Anna, dal romanzo (2015) dello stesso Niccolò Ammaniti è “un racconto fitto di immagini poetiche, feroci, ironiche e crudeli, come solo Ammaniti sa immaginare e ricreare. Il pubblico sarà chiamato a muoversi in un territorio distopico, in cui flirtano fantasia e realismo. La serialità tv deve saper essere larga, pop, facendolo nella ricerca anche dell’altezza, con un grado di universalità, che sta nel rapporto tra le persone, e nelle emozioni che le storie generano.
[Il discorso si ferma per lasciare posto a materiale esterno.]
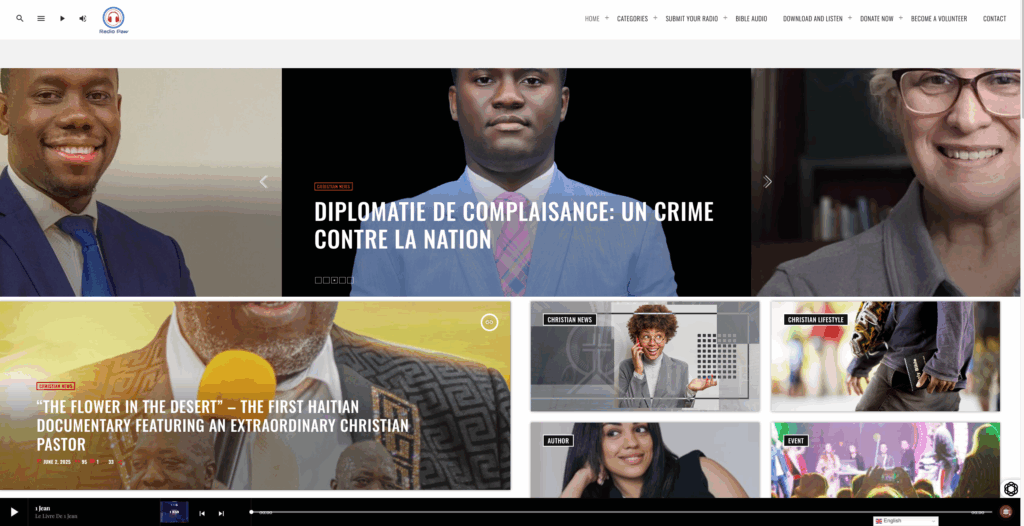Viewport: 1024px width, 526px height.
Task: Click the header play icon
Action: pos(62,18)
Chi fa il nostro lavoro non si deve far condizionare dalla realtà (pandemica, ndr) e così Anna è una grande opportunità per un viaggio pieno di speranza”, dice Nicola Maccanico, executive vice president programming Sky Italia.
Gli fa eco Mario Gianani: “Niccolò sa riscrivere le regole di un genere, e con Manieri hanno creato una serie piena di distopia, inaspettata rispetto a quelle cui siamo abituati. Qui Ammaniti è passato alla regia, con un passo di immaginazione e fantasia che è quello che il pubblico cerca nelle serie di valore, sorprendendoci oltre le aspettative. Niccolò non si accontenta, mette in discussione, e credo che le serie vivano di forza evolutiva”.
Una serie in cui il visivo gioca un ruolo protagonista, dunque la fotografia a cura di Gogò Bianchi, che spiega di aver tenuto “conto di un presupposto di base: il mondo è collassato e l’energia elettrica come la conosciamo noi non esiste più da diverso tempo. I nostri protagonisti devono accettare che con il buio ci si ferma, ci si nasconde in attesa di una nuova alba, una nuova giornata da affrontare”, che s’è tessuta con i costumi di Catherine Buyse: “Da un punto di vista cromatico, assieme al direttore della fotografia, abbiamo optato per una scelta che mostrasse i bambini come un magma incolore e sporco”, così la scenografia di Mauro Vanzati ha puntato su “un equilibrio delicato da rispettare, tra abbandono, sopravvivenza, pericolo e gioco”, un comparto, questo visivo, che ha contato sul collante degli effetti speciali, curati da Makinarium, cui contribuiscono le sonorità originali di Rauelsson, che s’articolano tra l’uso della voce umana, le percussioni e le gamme espressive degli strumenti a corde.